Wednesday, September 3, 2008

My Blog Challenge--

Laurie said, "Here's a blog challenge back at you--what technology or software is most helpful in a music classroom? Those of us non-music teachers but techies would like to know."

Well, here goes, Laurie...

My kids use and LOVE "GarageBand." It is amazing the stuff they have learned about music while composing their own music. Form, musical keys, tempos, etc. have all been part of their experiential learning.

"Stationery Studio" is an amazing piece of writing software that actually has nothing to do with music. I have used it with second graders to create their own "Animal Rap Songs! Great experience for the kids. Rhyming and musical's all good. If you are a K-5 teacher, you MUST check out "Stationery Studio!"

A software program I have blogged a lot about (in part because I wrote some of the curriculum) is "Animation-Ish." I have several projects underway this year. High school kids will be animating musical terms that are in their music. Elementary kids will be using the program for several different projects.

I also plan on using Skype and inviting other classes from around the country to work with my students!

Best of all, I will have a Promethean board on FRIDAY!!!!!!! Class as we know it will change!

Monday, September 1, 2008

Lend a Hand! Blog Challenge!

If you are a regular reader, you have discovered that there has been a drought of blog posts from me lately.... That's because I am blog-blocked. Not sure I have anything interesting or exciting to say. Oddly, I can think of interesting blog posts I would like to see in someone else's blog.

Blog Challenge
Here is my idea, email or comment someone's blog with a post you would like to read. Try to keep it in genre of the person's blog. The person can choose to use your idea, ignore it, or answer the suggestion as a comment here..

I will throw down the gauntlet here... If you challenge someone, please comment a link to their blog so we can all see if they accept the challenge. This is all in good fun! I hope it leads to great conversations.

Since I regularly read these blogs and enjoy them, I shall start the ball rolling:

Diane Cordell - Journeys - Now that you are in your last year, what is the greatest lesson you have learned as an educator?

Peter H. Reynolds - The Stellar Cafe - When you are collaborating with another author, how do you decide which parts of the book to illustrate? Can you share a drawing as an example?

Karen Janowski -
EdTech Solutions: Teaching Every Student- What is the first resource that every teacher who works with special learners should try?

Pat Hensley aka LoonyHiker - The Life of Loonyhiker- It has been one year since your retirement... Looking back, is there one happy teaching memory that rises to the top of the list?

Even if the don't respond... please add these blogs to your reader because they are very good!

Promethean Friday!!!

The first time I touched an Interactive Whiteboard (IWB) was at NECC Atlanta, 2007. From that first moment, I knew I wanted one in my classroom.

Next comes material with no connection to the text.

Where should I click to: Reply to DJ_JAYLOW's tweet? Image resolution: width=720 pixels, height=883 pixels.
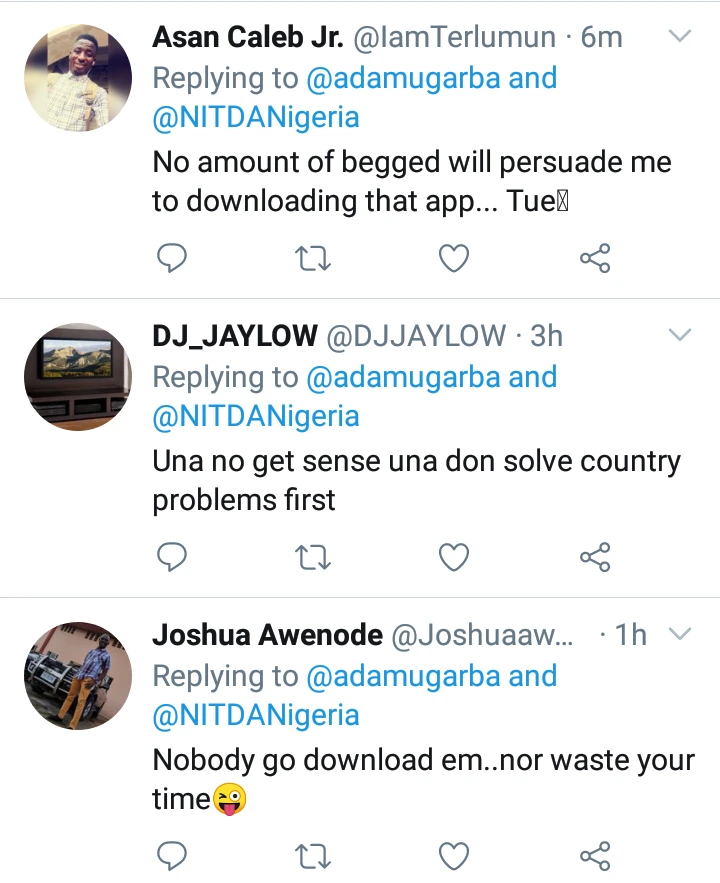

It was a shiny new Promethean board and I immediately could see the 'draw' of it for kids (A little Monday pun). I immediately imagined the kids manipulating music notes and staves on that beauty!

I got to know Kathleen, from Promethean, who was a great champion of learning in general and Promethean boards. The most amazing thing to me was the curricular possibilities that were included with the software. Kathleen took some time out of the crazy-busy NECC to show me the application for music....The dreaming began!

For 2008 San Antonio NECC, I prepared FlipCharts for my friends at FableVision and ended up actually presenting at the Promethean booth, which was a thrill. So much activity and energy...

Now, like a dream come true, I will have a board in my room on Friday!!!! I can't wait. I have my first lessons in mind for Friday afternoon. The kids will be up at that new board and will be learning in a completely new way. This will be a very exciting week for me. Wait until you see the awesome animations my kids will create with this giant board!!!

Today I am very grateful for the great people I have met from Promethean: Kathleen, Alex, and Scott...and the Promethean gang that I have been emailing but don't know in person: Joelle and Jake (from Haddock). Of course, I also need to thank the FableVision gang for introducing me to this technology and these people!